Carlo Mattioli

Nasce in una famiglia di decoratori e inizia gli studi nel 1925 all’Istituto d’arte Venturi di Modena: il padre si trasferisce a Parma affinché il figlio possa continuare presso il Paolo Toschi.
Si diploma e, dopo un intermezzo in Istria e in Toscana, vince la cattedra a Parma. Insegna poi anche all’Accedemia di Bologna. Diventa amico di Attilio Bertolucci, Mario Luzi, Oreste Macrì, Giacinto Spagnoletti e frequenta a Firenze il cenacolo delle Giubbe Rosse.

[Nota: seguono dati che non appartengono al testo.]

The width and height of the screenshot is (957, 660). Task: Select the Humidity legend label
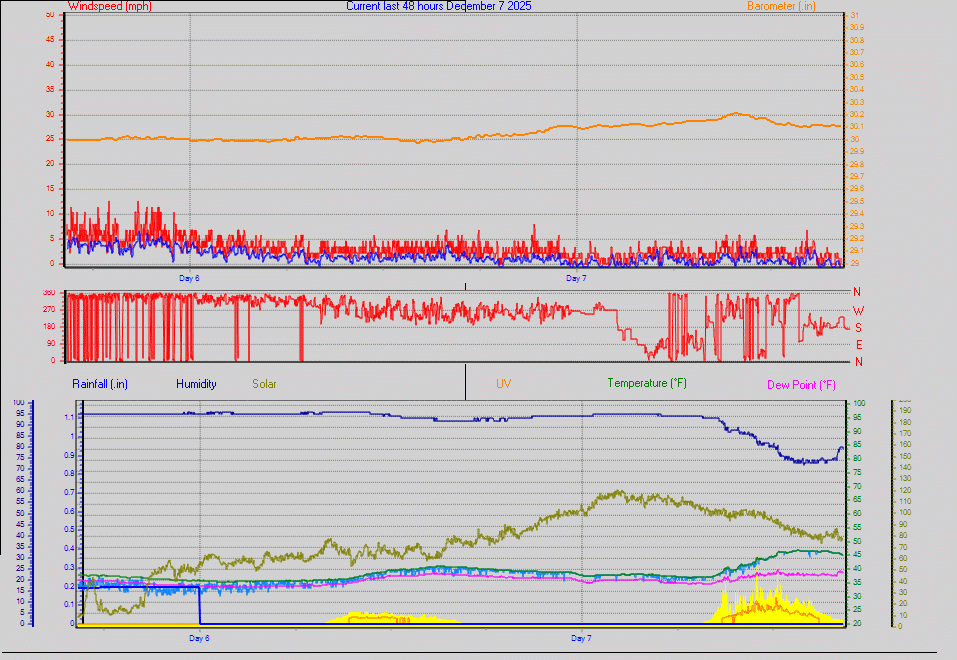(x=196, y=383)
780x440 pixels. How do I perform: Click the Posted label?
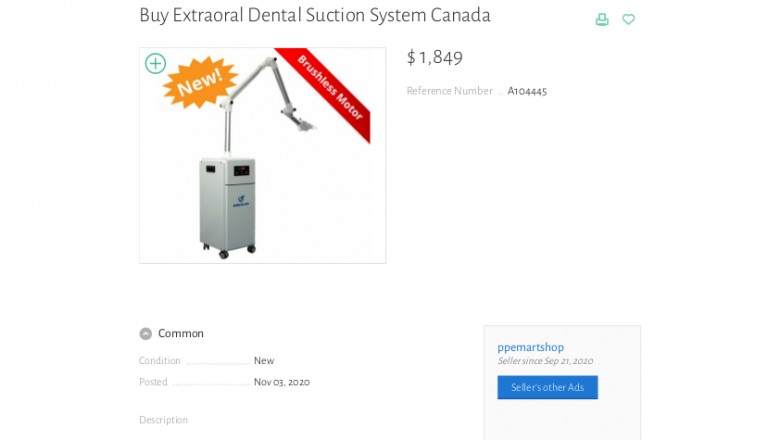point(153,382)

Inizialmente si dedica soprattutto alla grafica. Le prime opere sono degli anni Trenta. Fino agli anni Sessanta i suoi temi preferiti sono i nudi e i ritratti, dal 1963 compaiono le nature morte e le vedute di Parma, frequentemente ripresa dallo scorcio di Via San Nicolò, dove abitava.
Del 1970 è la prima grande mostra antologica organizzata da Roberto Tassi alle Scuderie Farnesiane della Pilotta.
Subito dopo la morte dell’artista la Fondazione Magnani Rocca gli ha dedicato una grande retrospettiva accompagnata da un catalogo edito da Guanda.